Within the listing that follows, reproduce exactly the lines starting at the line with "Image resolution: width=589" and ending at the line with "Screen dimensions: 562x728", inclusive, and only those. Pictures are dropped.

RAW DATA Start Marker

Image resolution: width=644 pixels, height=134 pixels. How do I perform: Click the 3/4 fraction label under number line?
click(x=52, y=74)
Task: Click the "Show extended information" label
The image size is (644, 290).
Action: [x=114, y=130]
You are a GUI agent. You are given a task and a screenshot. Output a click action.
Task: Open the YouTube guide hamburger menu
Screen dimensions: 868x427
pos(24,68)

RAW DATA End Marker
RAW DATA Start Marker

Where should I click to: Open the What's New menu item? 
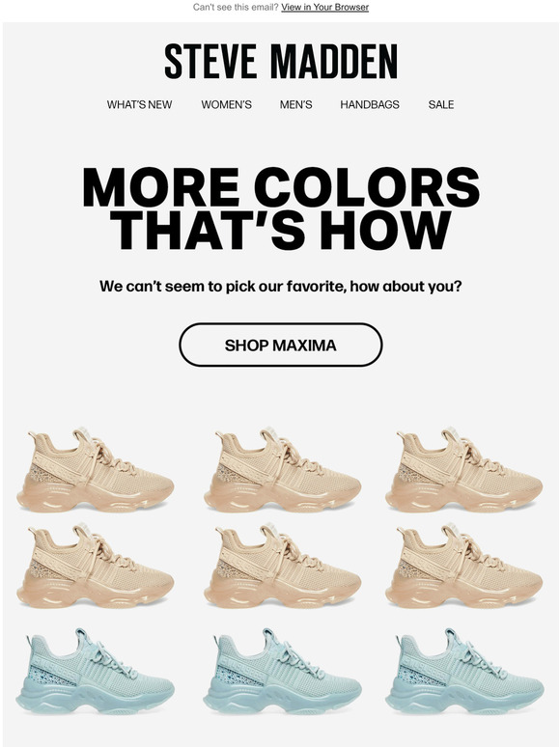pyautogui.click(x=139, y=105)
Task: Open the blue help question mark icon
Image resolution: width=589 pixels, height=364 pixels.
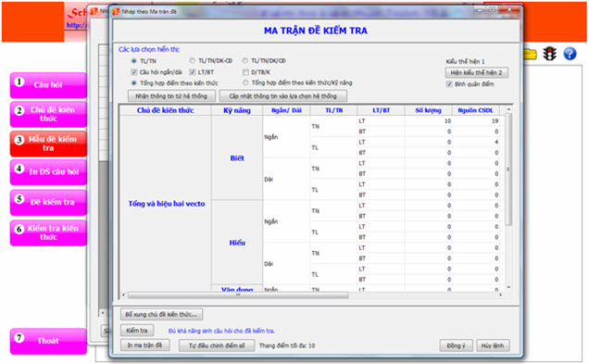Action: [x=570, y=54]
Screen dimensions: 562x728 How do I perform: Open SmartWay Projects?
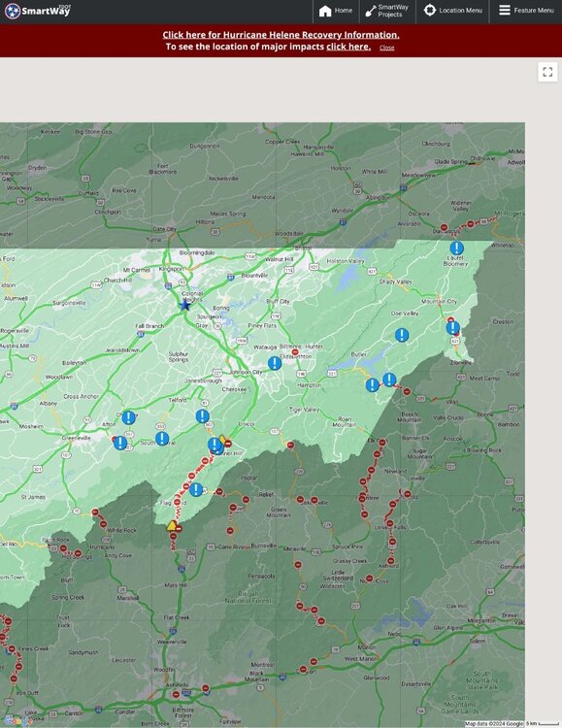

RAW DATA End Marker
RAW DATA Start Marker

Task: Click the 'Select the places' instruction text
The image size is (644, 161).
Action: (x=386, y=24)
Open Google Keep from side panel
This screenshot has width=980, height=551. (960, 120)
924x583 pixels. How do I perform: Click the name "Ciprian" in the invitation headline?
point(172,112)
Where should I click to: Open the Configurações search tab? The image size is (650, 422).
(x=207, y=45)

RAW DATA End Marker

** OUTPUT BELOW **
Image resolution: width=589 pixels, height=364 pixels.
Action: [x=570, y=54]
Screen dimensions: 562x728 How do I perform: Open SmartWay Projects?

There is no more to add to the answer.